Standard SMS Length Using GSM Character
A standard SMS message can carry up to 160 GSM characters. These characters need to be part of a 7-bit alphabet, which GSM 03.38 defines. This alphabet consists of all the ASCII characters and a few accented ones. Examples include the e with a grave accent (è) and the n with a tilde (ñ).
Characters beyond this set are considered Unicode, which limits the SMS text length to 70 characters. This is because Unicode characters have different encodings.
When the number of characters passes the limit of 70 or 160 characters, the message splits into smaller segments. With standard SMS (GSM SMS), the second segment contains characters 161 to 306, whereas the third includes characters 307 to 459. This is known as SMS concatenation.
Unicode messages (international SMS) allow for seven parts, the second one consisting of characters 71 to 134, the third until 201, the fourth until 134, and so on.
GSM-7 Encoding Characteristics
Besides being supported on GSM cellular networks, GSM-7 is also required in languages with over 128 symbols. However, implementing local language support involves using shift tables or switching to UCS-2 encoding (16-bit).
As for characters like the circumflex accent and the square bracket, an escape code becomes necessary. This means that in GSM-7 encoded text, it takes two characters to encode extension symbols. That is because the extended GSM character set uses the escape prefix.
UCS-2 Encoding
UCS-2 (Universal Coded Character Set) encoding enables a wider range of characters and languages. These include the most common Latin as well as Eastern characters. But this comes at the expense of greater space. UCS-2 is also limited to Basic Multilingual Plane characters.
Because modern programming doesn’t offer encoders and decoders for UCS-2 characters, certain mobile phones use UTF-16 (Unicode Transformation Format) instead. iPhones are one example of these devices. This works since characters in UTF-16 and UCS-2 encodings are identical.
When it comes to encoding characters beyond the BMP, like emojis, UTF-16 utilizes surrogate pairs. Decoding these characters results in two valid yet unmapped code points.
Many GSM mobile phones don’t have a certain preselection of the UCS-2 encoding. They have 7-bit encoding by default. When users enter a character that's not available in the GSM-7 character set, the entire message gets reencoded in UCS-2. In this case, the character limit goes down from 160 to 70.
GSM Alphabet Vs. Unicode Character Set
GSM and Unicode are the two different encoding character types that can be in an SMS message. Short for Global System for Mobile Communications, GSM enables the use of letters and symbols that can only count as one character in a text. The GSM alphabet set is primarily in the English language and contains Latin characters, digits, and some special characters.
In terms of mobile communication, GSM is the technology that came before UMTS (Universal Mobile Telecommunications Service).
Unicode characters are common among different languages and came into existence later than GSM characters. They count as a single character as well but are different in size and complexity. While standard SMS communicates in a universal language, Unicode SMS communicates in local regional languages.

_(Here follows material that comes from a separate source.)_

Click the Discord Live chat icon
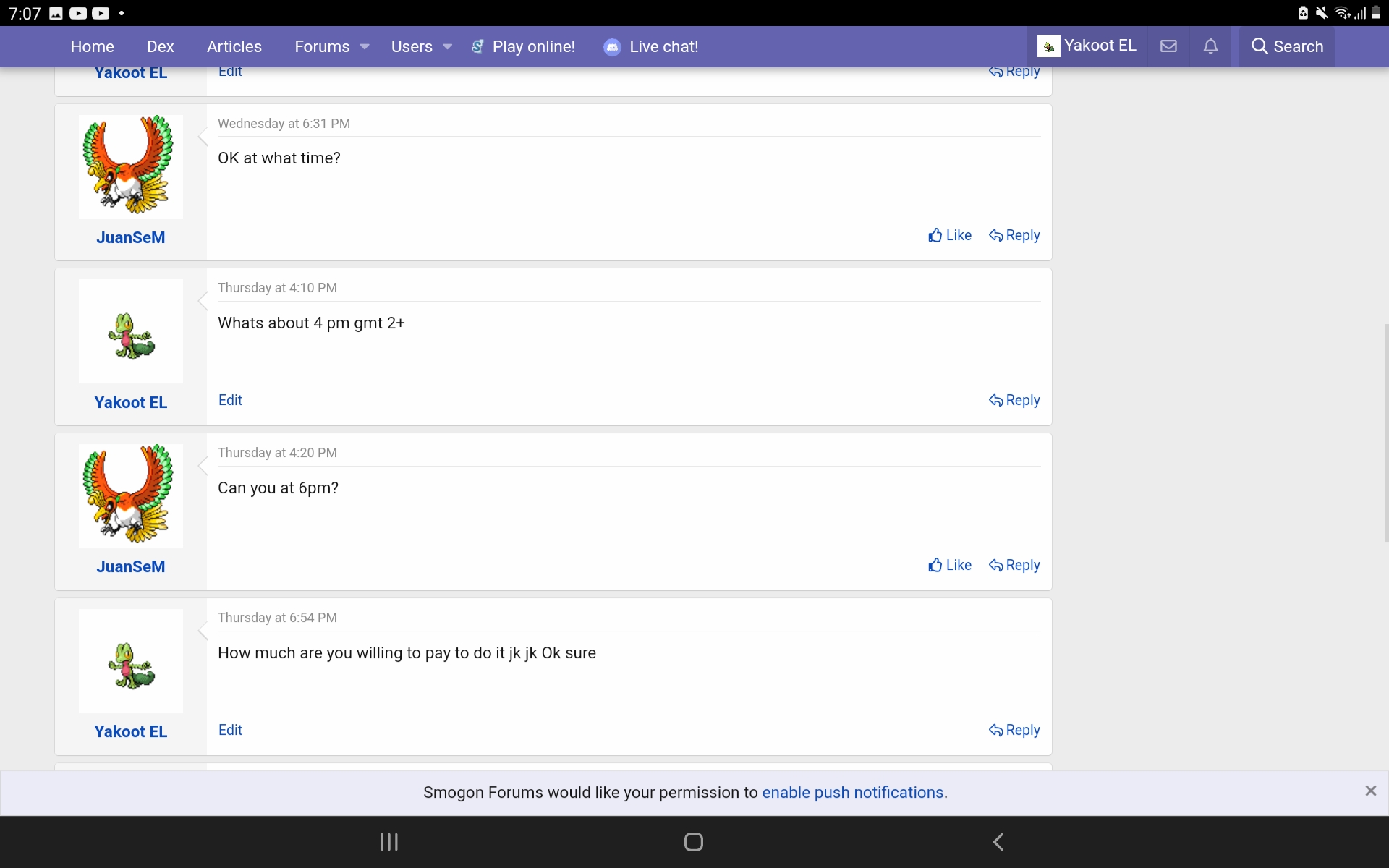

All GSM and Unicode characters use equal amounts of data. The only difference here is that Unicode uses more data for each character. This means fewer Unicode characters can fit in a text message, which explains the 70-character limit.
As both Unicode and GSM are encoding standards, the SMS text will either be entirely Unicode or entirely GSM. If you use one character that GSM doesn't support, the whole message will change to Unicode.
An example of a singular Unicode character is an emoji. Using even one Unicode character switches all the other characters in the text to Unicode.
National Language Shift Tables
Shift tables enable access to characters in SMS that are relevant to other languages. The User Data Header of an SMS message allows for selecting shift tables. While a locking shift table specifies the table for the entire text message, a single shift table is for individual characters.
With a shift table, the SMS text can still utilize 7-bit encoding for the characters. But to properly show accented or language-specific characters, a different set can be a better option. This can carry up to 155 characters encoded in 136 octets. The User Data Header uses 4 octets out of 140 to define the usage of the shift table and language code.
With locking and single shift tables together, up to 152 characters are possible. These are encoded in 133 octets (7 octets of User Data Header out of 140).
Shift tables support Spanish, Portuguese, Turkish, Urdu, Hindi, Bengali (and Assamese), Punjabi, Gujarati, Oriya, Tamil, Telugu, Kannada, and Malayalam.